Marc warbles in a breath. “It isn’t like that,” he protests weakly.
Valentino raises an eyebrow. It is very much like that—he remembers Donington Park well enough, in 2000, how he’d crawled back to his hotel room at 8 in the morning horribly, horribly smug.
He reaches down between them. Marc jolts, sucks in his stomach on an instinct, his eyes huge, like a baby deer’s. His belt is done all wrong, crooked, too loose, the lip hanging out. The button of his jeans is open. At least, he thinks, less amused than he makes himself look, he remembered to zipper up.
Valentino tsks. “I think it is,” he says, shaking his head, pretending to be oh so disappointed. “You’re being reckless. What will the journalists say when they catch you like this? You don’t want a scandal.”
Marc is frozen in place. Valentino catches his throat bobbing when he plays his button hole, threading his finger into it.
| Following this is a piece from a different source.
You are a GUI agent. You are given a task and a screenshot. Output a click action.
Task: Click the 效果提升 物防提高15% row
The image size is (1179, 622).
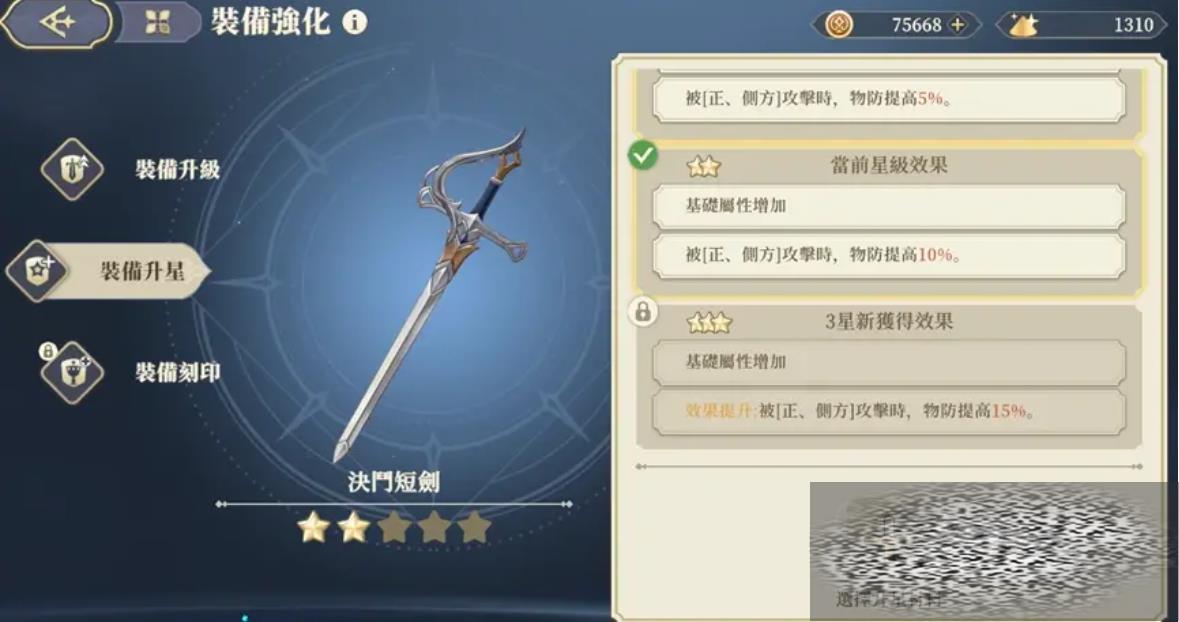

“You’re making fun of me,” he manages to say. It’s a reedy, sullen thing.
He barks out a laugh. “Not too much, you’re still here.”
Maybe it’s the waste of it all getting to him, scratching under his skin. Marc is heavier than him, already more muscular. With the right bra, he might look like he has a nice pair of tits. And there’re his eyes, almost demure, long lashes fanning over his cheeks. And his mouth, too—pretty, insolent. Stained with some random girl’s lipstick.
So Valentino thought about it. Only a bit, in his defense. Hard to not, when you have something so eager one step lower than you on the podium. All that adoration…
The cut of his jaw is too sharp, and his voice too deep, but if you look at him right, or gag him with something, it’s just like fucking a woman in the ass.
Valentino clicks his tongue. Taps low on Marc’s stomach, feeling it jump under his touch. “Am I making too much fun of you?”
He speaks slowly, almost thoughtfully. Whiplash hits Marc like a slap on the face, and he hesitates for a moment, scrambling for words. His gaze keeps sliding down, to where Valentino is touching him. It’s not hard, to figure out what he wants.
“No, it’s—I’m having fun,” he says, almost too quiet to hear.
The words are scorching against the side of Valentino’s face.
“Odd idea of fun.”
Marc laughs again, like Valentino is absolutely hilarious. Or like he’s drunk. Valentino isn’t—drunk, that is—but he isn’t thinking, either.
He licks his thumb, then has do it again—his mouth tastes dry, like something has died inside it. Marc stops laughing. It’s the easiest thing in the world, to brush away the sloppy kiss mark on the hollow of his throat. Straighten his collar. Rub at his chin until it’s clean too.
The lipstick was cheap. It comes off just like that.
“What are you doing?” He asks, breathlessly, in a rattle of Spanish.
Doesn’t move one inch away, of course. Valentino grins.
“You had a little something on your face,” he shrugs, “I’m looking out for you.”
“Thanks,” Marc manages to croak out.
But there’s still—on his mouth proper. He wonders, idly, out of his own body, how easy it would be to wipe that off too. With his tongue, maybe. How easy it would be to go from that to getting his hand inside Marc’s jeans right there.
He doesn’t want to. In this light, now that it isn’t so smudged, Marc could be in makeup. Really. The waxy red glints.
“There.” Marc is trembling in his hold, like a live wire. Valentino trails his finger over his lips, too light. “You don’t want to meet Honda looking like a whore, do you?”
Marc makes a strangled noise—Valentino thinks he does. He can barely hear anything through the pound of blood of in his ears, over the thrumming line of heat between the pad of his thumb and his cock.
“I—”
“You should go. Enjoy your night,” Valentino cuts him off, very magnanimously. “It is your first win, no?”
Marc nods, dazed. Maybe—maybe when he wins again.